Molta gente crede che oggi la fine del mondo sia imminente, scriveva in quel periodo Sophie nel suo piccolo diario, e tutti gli spaventosi segni potrebbero farlo pensare. Ma quest'opinione non è forse di secondaria importanza? L'uomo, qualunque sia l'epoca in cui vive, non deve forse tener sempre presente che Dio gli può chiedere conto delle sue azioni nell'istante successivo? Posso forse sapere se sarò ancora viva domattina? Una bomba potrebbe ucciderci tutti questa notte. E allora le mie colpe non sarebbero inferiori che se perissi contemporaneamente alla terra e alle stelle. Non riesco a capire che persone " religiose" possano temere oggi per l'esistenza di Dio, solo perché gli uomini cercano di annientarne le orme con la spada e con atti ignominiosi. Come se Dio non avesse il potere! Sento che tutto è nelle sue mani, il potere! V'è da temere solo per l’esistenza degli uomini, perché voltano le spalle a Colui che è la loro vita.
In quelle settimane la battaglia per Stalingrado era giunta al suo culmine. Migliaia di giovani venivano buttati nelle inesorabili fauci della morte, e perivano di freddo, di fame, dissanguati. A Sophie sembrava di vedere i volti stanchi, affannati delle persone che, curve su pallidi bimbi dormienti, stipavano i treni, fuggendo dalla Renania e dalle grandi città del Nord...

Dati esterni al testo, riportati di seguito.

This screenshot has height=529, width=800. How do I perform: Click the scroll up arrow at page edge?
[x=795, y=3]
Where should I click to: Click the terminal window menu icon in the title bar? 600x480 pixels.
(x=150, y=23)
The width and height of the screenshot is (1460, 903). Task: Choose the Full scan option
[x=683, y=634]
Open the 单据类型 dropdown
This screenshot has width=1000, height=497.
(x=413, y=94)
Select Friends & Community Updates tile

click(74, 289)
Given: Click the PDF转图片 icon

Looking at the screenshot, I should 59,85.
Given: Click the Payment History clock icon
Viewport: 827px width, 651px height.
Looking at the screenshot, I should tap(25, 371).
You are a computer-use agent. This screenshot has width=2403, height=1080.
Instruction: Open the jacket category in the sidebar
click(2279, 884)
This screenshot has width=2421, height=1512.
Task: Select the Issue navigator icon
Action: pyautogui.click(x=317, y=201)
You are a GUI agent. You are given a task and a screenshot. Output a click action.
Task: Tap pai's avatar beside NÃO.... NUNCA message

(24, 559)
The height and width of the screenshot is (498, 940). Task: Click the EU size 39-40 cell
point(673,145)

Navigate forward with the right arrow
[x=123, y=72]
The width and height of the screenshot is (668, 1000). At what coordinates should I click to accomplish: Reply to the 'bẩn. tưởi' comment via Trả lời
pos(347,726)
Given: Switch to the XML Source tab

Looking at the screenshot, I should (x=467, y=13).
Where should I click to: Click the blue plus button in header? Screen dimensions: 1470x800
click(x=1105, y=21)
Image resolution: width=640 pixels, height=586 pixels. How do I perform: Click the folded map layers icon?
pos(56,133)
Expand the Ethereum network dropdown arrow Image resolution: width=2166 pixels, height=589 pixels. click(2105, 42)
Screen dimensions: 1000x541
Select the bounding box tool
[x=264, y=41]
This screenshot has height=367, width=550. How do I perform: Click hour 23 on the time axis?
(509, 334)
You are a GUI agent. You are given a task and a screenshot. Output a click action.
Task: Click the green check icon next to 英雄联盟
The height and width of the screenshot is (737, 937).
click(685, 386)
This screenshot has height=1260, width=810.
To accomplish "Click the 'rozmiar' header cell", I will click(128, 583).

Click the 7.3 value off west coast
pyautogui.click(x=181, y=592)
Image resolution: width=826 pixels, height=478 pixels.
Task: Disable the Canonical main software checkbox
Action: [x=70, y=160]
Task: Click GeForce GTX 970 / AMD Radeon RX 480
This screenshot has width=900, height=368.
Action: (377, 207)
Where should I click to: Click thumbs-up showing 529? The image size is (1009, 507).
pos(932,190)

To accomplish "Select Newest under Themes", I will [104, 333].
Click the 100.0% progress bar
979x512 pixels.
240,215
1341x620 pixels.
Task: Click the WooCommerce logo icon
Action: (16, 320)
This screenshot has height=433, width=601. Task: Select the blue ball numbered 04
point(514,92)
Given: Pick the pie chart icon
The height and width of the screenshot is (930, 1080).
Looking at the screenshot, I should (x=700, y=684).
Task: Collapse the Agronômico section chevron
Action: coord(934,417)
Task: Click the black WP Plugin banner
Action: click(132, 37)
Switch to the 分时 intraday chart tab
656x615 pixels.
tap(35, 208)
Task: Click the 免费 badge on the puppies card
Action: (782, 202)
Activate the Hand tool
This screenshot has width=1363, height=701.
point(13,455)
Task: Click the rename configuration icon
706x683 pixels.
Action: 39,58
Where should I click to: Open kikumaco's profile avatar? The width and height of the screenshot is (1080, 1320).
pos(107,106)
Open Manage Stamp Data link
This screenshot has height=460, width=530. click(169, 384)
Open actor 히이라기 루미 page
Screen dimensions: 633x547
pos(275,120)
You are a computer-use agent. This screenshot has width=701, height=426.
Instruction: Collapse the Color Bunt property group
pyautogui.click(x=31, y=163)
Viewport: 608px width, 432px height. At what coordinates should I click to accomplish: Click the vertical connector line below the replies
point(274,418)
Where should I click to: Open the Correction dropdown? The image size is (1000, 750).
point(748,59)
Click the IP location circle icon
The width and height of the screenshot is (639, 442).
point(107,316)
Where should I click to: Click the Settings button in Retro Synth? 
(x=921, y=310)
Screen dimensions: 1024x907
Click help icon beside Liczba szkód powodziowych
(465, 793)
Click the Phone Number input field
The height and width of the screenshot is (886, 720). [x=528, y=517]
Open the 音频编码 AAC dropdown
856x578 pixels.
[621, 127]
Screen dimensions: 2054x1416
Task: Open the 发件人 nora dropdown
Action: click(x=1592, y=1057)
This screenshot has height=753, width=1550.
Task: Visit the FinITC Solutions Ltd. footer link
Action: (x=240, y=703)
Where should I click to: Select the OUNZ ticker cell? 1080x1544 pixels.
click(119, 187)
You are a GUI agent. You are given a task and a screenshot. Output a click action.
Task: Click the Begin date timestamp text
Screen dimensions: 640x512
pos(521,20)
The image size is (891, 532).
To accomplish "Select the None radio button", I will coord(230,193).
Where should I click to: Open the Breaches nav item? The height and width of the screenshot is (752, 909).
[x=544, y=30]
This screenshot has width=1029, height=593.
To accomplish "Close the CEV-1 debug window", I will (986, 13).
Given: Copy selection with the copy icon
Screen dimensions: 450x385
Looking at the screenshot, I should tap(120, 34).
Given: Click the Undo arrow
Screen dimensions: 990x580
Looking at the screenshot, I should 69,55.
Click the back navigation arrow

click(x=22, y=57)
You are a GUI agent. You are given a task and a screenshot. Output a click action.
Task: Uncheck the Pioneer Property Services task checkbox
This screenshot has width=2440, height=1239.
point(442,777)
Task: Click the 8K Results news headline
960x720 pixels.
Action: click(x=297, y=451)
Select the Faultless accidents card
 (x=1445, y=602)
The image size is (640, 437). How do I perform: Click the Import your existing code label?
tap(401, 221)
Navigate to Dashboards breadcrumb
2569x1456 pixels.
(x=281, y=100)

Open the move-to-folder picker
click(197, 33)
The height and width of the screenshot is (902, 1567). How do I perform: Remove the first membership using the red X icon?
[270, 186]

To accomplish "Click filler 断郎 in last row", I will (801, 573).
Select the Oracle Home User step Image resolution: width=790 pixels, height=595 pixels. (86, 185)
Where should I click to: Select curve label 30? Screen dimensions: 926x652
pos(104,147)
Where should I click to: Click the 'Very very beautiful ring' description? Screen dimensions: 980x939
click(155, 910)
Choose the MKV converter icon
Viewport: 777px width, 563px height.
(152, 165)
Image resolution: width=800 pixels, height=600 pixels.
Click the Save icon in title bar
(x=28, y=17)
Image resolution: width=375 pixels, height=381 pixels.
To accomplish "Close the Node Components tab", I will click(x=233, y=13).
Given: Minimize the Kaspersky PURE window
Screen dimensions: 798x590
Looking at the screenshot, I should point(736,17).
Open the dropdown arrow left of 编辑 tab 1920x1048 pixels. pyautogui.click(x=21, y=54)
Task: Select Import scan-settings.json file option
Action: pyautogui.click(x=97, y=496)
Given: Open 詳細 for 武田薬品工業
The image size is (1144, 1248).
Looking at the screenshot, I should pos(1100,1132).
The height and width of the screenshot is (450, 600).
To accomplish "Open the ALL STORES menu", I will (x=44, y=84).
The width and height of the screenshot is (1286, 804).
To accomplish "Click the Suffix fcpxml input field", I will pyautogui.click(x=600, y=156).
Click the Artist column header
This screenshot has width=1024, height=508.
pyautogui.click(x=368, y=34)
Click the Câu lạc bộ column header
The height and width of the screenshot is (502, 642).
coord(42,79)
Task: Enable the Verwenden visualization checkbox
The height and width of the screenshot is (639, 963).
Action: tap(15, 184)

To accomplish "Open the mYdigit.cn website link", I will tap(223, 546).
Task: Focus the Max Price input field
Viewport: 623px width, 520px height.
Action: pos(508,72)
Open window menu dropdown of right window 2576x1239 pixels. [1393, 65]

Tommaso d'Aquino' aveva consigliato bagni e sonno come antidoti contro la tristezza. Dormire, sí ‑ questo voleva fare ora ‑ dormire profondamente. Da quanto tempo non aveva potuto dormire a sazietà? Fu destata da una allegra e soffocata risata e da passi nel corridoio. Hans era finalmente tornato. « Abbiamo una magnifica sorpresa per te », le disse. « Se domani passerai per la Ludwigstrasse, dovrai calpestare circa settanta volte la scritta " Abbasso Hitler! " » . «Ed è tracciata con colori d'anteguerra, che non riusciranno a cancellare tanto facilmente», soggiunse con un sorrisetto soddisfatto Alex, che era entrato insieme a Hans. Alle sue spalle apparve Willi, il quale in silenzio depose sulla tavola una bottiglia di vino. Il festino poteva avere ugualmente luogo. E mentre i tre, che erano tutti gelati, si riscaldavano, raccontarono i particolari dell'audace beffa giocata quella notte.